The stories abound about the Monks of Medmenham long after they have ceased to exist. Although most of the stories could only be counted as rumours or gossip, they have been passed through generations and they all seem to corroborate each other. West Wycombe, the setting for these tales, was a very sought out destination at the turn of the 19th century, with the interest fueled in part by some of these stories.

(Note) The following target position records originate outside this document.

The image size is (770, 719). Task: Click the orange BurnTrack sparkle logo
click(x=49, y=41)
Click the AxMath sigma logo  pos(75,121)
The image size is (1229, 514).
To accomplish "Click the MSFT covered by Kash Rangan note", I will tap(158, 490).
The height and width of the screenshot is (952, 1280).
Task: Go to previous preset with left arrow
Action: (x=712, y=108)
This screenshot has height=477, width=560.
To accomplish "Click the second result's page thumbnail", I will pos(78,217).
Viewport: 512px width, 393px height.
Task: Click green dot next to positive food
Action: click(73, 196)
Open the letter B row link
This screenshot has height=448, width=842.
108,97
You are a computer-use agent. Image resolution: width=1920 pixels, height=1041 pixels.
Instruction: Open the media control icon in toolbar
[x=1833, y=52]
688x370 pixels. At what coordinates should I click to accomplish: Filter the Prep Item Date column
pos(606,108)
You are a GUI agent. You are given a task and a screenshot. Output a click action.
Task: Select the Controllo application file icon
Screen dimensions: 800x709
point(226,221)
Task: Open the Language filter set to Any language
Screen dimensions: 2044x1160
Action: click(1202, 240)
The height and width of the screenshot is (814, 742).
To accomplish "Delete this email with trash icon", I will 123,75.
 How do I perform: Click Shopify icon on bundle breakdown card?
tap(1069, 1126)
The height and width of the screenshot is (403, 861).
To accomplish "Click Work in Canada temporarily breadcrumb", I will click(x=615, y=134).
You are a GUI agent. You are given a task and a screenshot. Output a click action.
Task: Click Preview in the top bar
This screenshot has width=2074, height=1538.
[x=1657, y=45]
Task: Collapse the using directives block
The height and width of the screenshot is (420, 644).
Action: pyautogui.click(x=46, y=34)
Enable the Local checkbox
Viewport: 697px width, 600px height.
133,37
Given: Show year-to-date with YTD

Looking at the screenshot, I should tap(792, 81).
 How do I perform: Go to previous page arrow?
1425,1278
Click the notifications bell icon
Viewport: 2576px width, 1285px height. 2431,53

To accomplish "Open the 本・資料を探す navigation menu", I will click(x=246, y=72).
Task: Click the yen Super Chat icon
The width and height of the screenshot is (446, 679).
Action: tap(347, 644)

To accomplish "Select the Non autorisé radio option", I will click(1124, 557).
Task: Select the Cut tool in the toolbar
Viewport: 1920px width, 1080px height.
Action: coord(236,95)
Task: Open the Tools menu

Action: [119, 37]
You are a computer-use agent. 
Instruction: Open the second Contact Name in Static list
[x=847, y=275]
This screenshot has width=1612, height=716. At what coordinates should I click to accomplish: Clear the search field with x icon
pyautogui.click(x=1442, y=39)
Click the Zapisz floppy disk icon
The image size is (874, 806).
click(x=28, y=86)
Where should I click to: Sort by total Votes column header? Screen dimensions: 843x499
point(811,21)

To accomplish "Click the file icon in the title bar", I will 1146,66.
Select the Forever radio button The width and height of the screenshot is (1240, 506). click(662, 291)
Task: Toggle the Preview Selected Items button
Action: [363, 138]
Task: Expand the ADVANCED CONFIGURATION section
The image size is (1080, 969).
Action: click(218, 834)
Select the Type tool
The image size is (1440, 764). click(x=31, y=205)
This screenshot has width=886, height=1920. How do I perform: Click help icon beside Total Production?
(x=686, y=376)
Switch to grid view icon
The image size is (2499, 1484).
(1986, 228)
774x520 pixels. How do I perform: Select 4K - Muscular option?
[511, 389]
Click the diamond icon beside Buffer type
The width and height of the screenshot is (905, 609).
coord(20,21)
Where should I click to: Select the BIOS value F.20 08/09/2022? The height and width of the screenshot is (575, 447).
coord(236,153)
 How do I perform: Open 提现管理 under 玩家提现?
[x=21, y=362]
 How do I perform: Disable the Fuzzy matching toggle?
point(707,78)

Mostly the stories surrounded Francis Dashwood and one of his lovers Paul Whitehead. As well as tales of ghosts and debauchery there were stories of wealth and opulence and devil worship. It wasn’t long before the locals saw the potential to capitalize on all the curiosity. They would invite tourists to the sites that were rumoured to have been the sites for supposed meetings of the Monks, places like the Churches, the caves of Wycombe and tunnels of Dashwood. They repeated all of the stories and these spread like wildfire.
The Monks earned a reputation for having excessive sexual appetites although many authors portrayed that as something was not unusual at that time period. The men were also represented as blasphemous and the public interest did not seem to die down over time. They had essentially become a part of the fabric of the community and their stories a source of attracting tourists.
Once the 20th century rolled around, the stories began to morph, however, and they became more ominous with undertones of satanic ritual and then came the added accusations of bestiality. These still contributed to the local economy, drawing attention that continued to bring the tourists in to gawk at the site of the terrible stories.
The press picked up the stories and printed them in papers such as the Times which went pretty far in keeping the interest alive. They wrote of the ghosts, the monks’ reputed hedonism and blasphemy, and they kept the rumours alive. By the 1920’s, the stories were still popular and that persisted well into the 20th century, sometimes becoming more and more distorted depending on who was telling the stories and what they hope to get out of that. Not only were the tales being recounted by word of mouth but now they were in the hands of the press and moving beyond the local borders. The property was transferred into the National Trust in 1934, followed shortly afterward by the caves, the church hill and the many acres of land. The mythmaking continued and there is no shortage of stories in pop culture literature of evil monks, debauchery and ghosts.